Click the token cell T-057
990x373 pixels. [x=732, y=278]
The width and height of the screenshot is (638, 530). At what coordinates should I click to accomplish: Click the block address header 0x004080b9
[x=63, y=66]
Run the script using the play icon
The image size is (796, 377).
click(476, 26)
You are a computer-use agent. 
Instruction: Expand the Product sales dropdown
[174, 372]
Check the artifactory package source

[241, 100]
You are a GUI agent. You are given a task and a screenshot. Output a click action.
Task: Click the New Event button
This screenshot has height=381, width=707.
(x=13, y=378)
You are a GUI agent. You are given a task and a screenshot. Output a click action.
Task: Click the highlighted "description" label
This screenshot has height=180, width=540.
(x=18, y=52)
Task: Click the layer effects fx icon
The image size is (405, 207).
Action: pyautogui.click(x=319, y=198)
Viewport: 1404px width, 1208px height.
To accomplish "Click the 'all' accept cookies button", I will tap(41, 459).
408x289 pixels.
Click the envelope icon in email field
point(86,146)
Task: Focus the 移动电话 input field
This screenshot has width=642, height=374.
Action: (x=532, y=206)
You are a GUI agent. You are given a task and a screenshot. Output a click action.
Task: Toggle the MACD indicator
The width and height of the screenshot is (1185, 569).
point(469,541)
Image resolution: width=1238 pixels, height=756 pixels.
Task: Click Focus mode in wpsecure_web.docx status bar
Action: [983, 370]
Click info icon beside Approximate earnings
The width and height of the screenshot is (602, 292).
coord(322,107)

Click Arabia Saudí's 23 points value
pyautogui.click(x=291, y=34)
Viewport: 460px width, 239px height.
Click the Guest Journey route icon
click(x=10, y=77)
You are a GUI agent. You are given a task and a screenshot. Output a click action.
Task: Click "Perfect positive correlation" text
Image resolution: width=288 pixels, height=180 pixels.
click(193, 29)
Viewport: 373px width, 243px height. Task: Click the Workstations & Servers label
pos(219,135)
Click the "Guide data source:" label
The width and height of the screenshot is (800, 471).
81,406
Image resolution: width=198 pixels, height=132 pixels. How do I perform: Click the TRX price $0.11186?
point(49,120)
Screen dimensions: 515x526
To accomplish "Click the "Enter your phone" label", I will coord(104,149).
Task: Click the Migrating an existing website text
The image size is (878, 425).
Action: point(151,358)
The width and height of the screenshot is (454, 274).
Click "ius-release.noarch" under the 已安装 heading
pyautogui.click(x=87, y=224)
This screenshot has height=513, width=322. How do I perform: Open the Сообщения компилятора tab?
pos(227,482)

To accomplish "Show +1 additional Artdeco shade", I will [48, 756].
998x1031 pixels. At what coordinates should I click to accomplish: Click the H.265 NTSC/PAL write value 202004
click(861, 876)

* Problem details *
Every entry above must be reproduced word for word.

* Response below *
Click the token cell T-057
990x373 pixels. [x=732, y=278]
The width and height of the screenshot is (638, 530). At what coordinates should I click to accomplish: Click the block address header 0x004080b9
[x=63, y=66]
Run the script using the play icon
The image size is (796, 377).
click(476, 26)
You are a computer-use agent. 
Instruction: Expand the Product sales dropdown
[174, 372]
Check the artifactory package source

[241, 100]
You are a GUI agent. You are given a task and a screenshot. Output a click action.
Task: Click the New Event button
This screenshot has height=381, width=707.
(x=13, y=378)
You are a GUI agent. You are given a task and a screenshot. Output a click action.
Task: Click the highlighted "description" label
This screenshot has height=180, width=540.
(x=18, y=52)
Task: Click the layer effects fx icon
The image size is (405, 207).
Action: pyautogui.click(x=319, y=198)
Viewport: 1404px width, 1208px height.
To accomplish "Click the 'all' accept cookies button", I will tap(41, 459).
408x289 pixels.
Click the envelope icon in email field
point(86,146)
Task: Focus the 移动电话 input field
This screenshot has width=642, height=374.
Action: (x=532, y=206)
You are a GUI agent. You are given a task and a screenshot. Output a click action.
Task: Toggle the MACD indicator
The width and height of the screenshot is (1185, 569).
point(469,541)
Image resolution: width=1238 pixels, height=756 pixels.
Task: Click Focus mode in wpsecure_web.docx status bar
Action: [983, 370]
Click info icon beside Approximate earnings
The width and height of the screenshot is (602, 292).
coord(322,107)

Click Arabia Saudí's 23 points value
pyautogui.click(x=291, y=34)
Viewport: 460px width, 239px height.
Click the Guest Journey route icon
click(x=10, y=77)
You are a GUI agent. You are given a task and a screenshot. Output a click action.
Task: Click "Perfect positive correlation" text
Image resolution: width=288 pixels, height=180 pixels.
click(193, 29)
Viewport: 373px width, 243px height. Task: Click the Workstations & Servers label
pos(219,135)
Click the "Guide data source:" label
The width and height of the screenshot is (800, 471).
81,406
Image resolution: width=198 pixels, height=132 pixels. How do I perform: Click the TRX price $0.11186?
point(49,120)
Screen dimensions: 515x526
To accomplish "Click the "Enter your phone" label", I will coord(104,149).
Task: Click the Migrating an existing website text
The image size is (878, 425).
Action: point(151,358)
The width and height of the screenshot is (454, 274).
Click "ius-release.noarch" under the 已安装 heading
pyautogui.click(x=87, y=224)
This screenshot has height=513, width=322. How do I perform: Open the Сообщения компилятора tab?
pos(227,482)

To accomplish "Show +1 additional Artdeco shade", I will [48, 756].
998x1031 pixels. At what coordinates should I click to accomplish: Click the H.265 NTSC/PAL write value 202004
click(861, 876)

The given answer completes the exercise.